LangChain’s Prompt Templates make it super easy to insert variables into our prompts. We simply write out our prompt, with a variable where we would like our document to go, and then define a PromptTemplate which specifies that variable as an input variable to our prompt.

Let’s try stuffing a whole tender competition with 15 files directly into OpenAI’s GPT 3.5 Turbo model!

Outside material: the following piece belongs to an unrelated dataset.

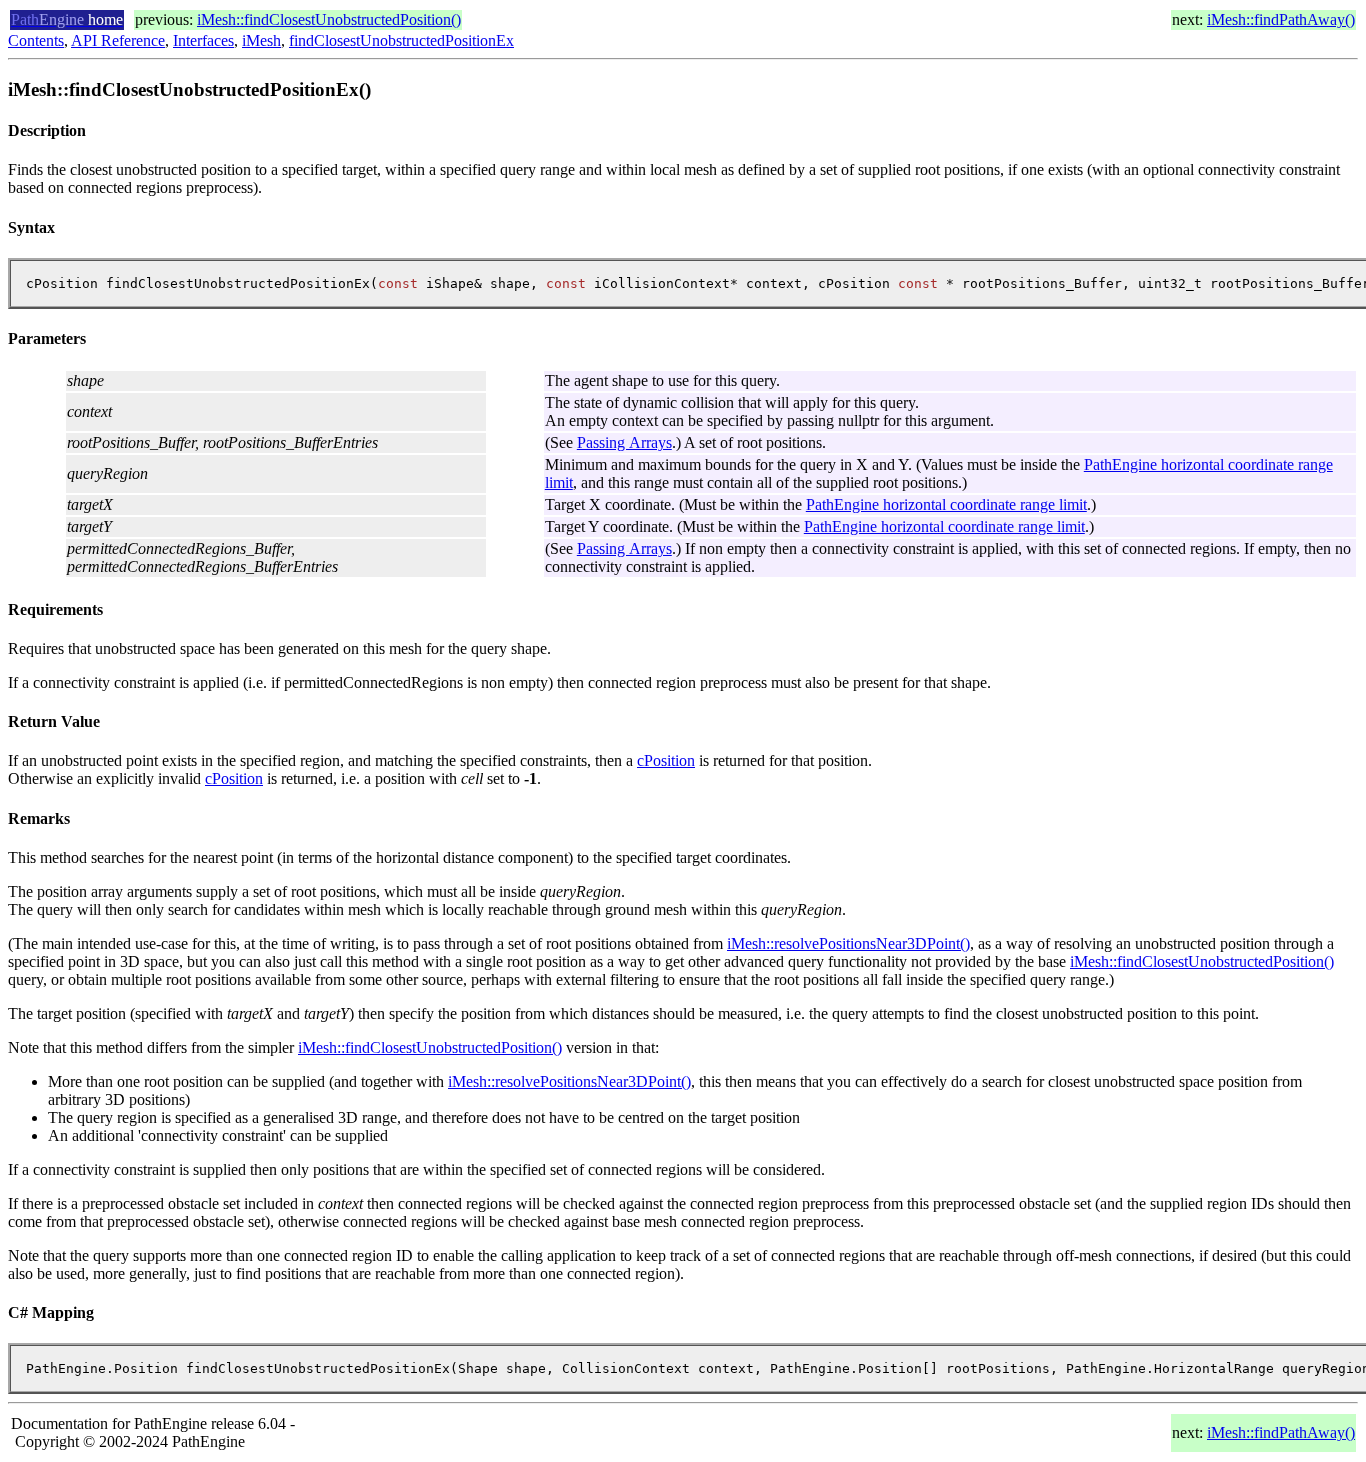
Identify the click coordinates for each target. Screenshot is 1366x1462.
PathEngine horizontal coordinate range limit (946, 504)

from langchain.chains.combine_documents.stuff import create_stuff_documents_chain
from langchain.prompts import PromptTemplate
from langchain_openai import ChatOpenAI
from openai import RateLimitError
import textwrap

stuff_prompt_template = PromptTemplate(
    template=stuff_prompt,
    input_variables=["context"]
)

llm = ChatOpenAI(model_name="gpt-3.5-turbo", api_key=OPENAI_API_KEY)
chain = create_stuff_documents_chain(llm=llm, prompt=stuff_prompt_template)

try:
    result = chain.invoke({"context": documents})
except RateLimitError as e:
    print(e)
Error code: 429 - {'error': {'message': 'Request too large for gpt-3.5-turbo in organization org-QszCmPHnBJ7wwGx6aJTDzZmp on tokens per min (TPM): Limit 60000, Requested 107761. The input or output tokens must be reduced in order to run successfully. Visit https://platform.openai.com/account/rate-limits to learn more.', 'type': 'tokens', 'param': None, 'code': 'rate_limit_exceeded'}}

Whoops, that didn’t go so well. Seems we exceeded the token limit of our model. We’ll explore how to remedy this in later posts, but for now, let’s just stuff the first document instead.

docs = [documents[0]]
textwrap.wrap(text=chain.invoke({"context": docs}), drop_whitespace=False)
['This text is a competition announcement for the procurement of new ',
 'websites and a publishing solution (CMS) for Nord University. The ',
 'purpose is to engage a supplier to assist with the development, ',
 'design, and implementation of a new publishing solution for the ',
 'external website www.nord.no, including maintenance and operation. The',
 ' estimated value of the procurement is between 3 and 4 MNOK excluding ',
 'VAT. The competition will be limited to between five and seven ',
 'suppliers. The text outlines the requirements, procedures, and ',
 'evaluation criteria for the competition. The communication and ',
 'documentation related to the competition must be in Norwegian. The ',
 'text also provides information on deadlines, contract terms, ',
 'confidentiality, and the evaluation process.']

As we can see, stuffing works perfectly well for summarizing text that fits in the model’s context window.